**SUPPLIED MATERIAL**.
################

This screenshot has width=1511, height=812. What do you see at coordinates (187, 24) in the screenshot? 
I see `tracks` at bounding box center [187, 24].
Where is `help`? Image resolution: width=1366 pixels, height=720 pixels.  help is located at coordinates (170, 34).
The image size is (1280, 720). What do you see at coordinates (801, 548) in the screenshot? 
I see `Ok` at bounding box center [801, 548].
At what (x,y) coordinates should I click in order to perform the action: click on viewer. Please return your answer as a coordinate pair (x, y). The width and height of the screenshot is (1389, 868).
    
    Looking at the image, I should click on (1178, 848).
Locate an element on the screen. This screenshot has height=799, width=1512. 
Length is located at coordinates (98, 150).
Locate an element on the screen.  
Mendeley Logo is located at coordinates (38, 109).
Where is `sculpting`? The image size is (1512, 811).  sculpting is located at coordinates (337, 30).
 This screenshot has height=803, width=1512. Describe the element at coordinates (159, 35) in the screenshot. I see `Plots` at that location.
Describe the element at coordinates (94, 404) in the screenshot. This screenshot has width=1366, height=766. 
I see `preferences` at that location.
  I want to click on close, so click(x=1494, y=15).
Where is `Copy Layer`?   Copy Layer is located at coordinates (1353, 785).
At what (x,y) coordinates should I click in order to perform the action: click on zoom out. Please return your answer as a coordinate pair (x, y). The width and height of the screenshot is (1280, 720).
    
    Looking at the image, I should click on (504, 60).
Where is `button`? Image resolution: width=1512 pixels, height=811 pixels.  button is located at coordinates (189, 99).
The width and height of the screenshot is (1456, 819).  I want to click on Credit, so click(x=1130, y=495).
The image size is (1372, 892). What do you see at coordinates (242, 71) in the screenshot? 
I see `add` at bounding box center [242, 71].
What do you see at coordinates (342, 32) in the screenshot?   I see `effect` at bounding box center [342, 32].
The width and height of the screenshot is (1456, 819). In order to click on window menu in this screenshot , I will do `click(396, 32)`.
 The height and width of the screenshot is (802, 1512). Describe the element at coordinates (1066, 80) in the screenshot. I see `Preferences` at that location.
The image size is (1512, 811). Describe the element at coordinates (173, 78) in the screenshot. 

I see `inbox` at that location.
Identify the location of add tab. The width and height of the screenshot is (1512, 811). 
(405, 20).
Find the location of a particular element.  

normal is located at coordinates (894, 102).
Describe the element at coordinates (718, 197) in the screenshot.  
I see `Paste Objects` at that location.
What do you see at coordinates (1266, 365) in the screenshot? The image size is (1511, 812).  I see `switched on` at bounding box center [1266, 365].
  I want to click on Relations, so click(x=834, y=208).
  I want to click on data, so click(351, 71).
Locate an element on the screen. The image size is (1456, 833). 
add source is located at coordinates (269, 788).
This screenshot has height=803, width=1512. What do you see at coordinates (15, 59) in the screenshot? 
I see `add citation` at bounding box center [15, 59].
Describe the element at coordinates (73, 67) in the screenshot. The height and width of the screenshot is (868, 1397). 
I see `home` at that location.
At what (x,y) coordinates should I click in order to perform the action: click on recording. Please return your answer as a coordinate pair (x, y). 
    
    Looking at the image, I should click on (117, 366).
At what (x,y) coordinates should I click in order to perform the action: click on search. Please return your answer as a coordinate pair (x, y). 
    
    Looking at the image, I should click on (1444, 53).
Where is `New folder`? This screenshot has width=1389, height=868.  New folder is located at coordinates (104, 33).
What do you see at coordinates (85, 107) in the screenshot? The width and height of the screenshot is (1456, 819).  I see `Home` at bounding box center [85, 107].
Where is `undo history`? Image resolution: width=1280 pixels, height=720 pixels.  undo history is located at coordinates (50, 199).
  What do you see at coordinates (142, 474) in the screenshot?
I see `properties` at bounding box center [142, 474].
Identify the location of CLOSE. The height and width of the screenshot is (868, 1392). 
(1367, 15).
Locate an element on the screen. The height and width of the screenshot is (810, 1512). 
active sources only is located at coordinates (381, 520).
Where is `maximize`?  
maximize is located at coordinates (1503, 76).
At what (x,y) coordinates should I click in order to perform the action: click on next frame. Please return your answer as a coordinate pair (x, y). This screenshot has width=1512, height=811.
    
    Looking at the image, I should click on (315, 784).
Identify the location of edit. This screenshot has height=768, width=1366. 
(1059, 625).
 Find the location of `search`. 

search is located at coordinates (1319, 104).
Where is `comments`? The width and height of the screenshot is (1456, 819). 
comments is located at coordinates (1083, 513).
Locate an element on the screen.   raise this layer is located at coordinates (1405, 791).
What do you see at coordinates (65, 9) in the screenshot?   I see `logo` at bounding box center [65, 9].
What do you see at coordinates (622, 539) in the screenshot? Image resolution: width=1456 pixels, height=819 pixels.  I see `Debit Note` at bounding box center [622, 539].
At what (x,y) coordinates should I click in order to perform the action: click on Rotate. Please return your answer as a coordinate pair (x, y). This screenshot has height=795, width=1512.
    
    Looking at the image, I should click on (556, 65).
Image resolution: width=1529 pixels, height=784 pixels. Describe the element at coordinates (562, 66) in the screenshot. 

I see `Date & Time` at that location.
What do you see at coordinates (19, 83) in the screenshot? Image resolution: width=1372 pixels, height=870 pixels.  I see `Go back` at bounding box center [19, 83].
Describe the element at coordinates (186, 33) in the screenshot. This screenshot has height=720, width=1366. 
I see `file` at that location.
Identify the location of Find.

################

**STATED TASK**. Please turn the items from the line containing "Describe the element at coordinates (718, 197)" through the line containing "What do you see at coordinates (1266, 365)" into a JSON list of strings, with one string per line and no blank lines.

**FINAL RESULT**.
[
  "Describe the element at coordinates (718, 197) in the screenshot.  ",
  "I see `Paste Objects` at that location.",
  "What do you see at coordinates (1266, 365) in the screenshot? The image size is (1511, 812).  I see `switched on` at bounding box center [1266, 365]."
]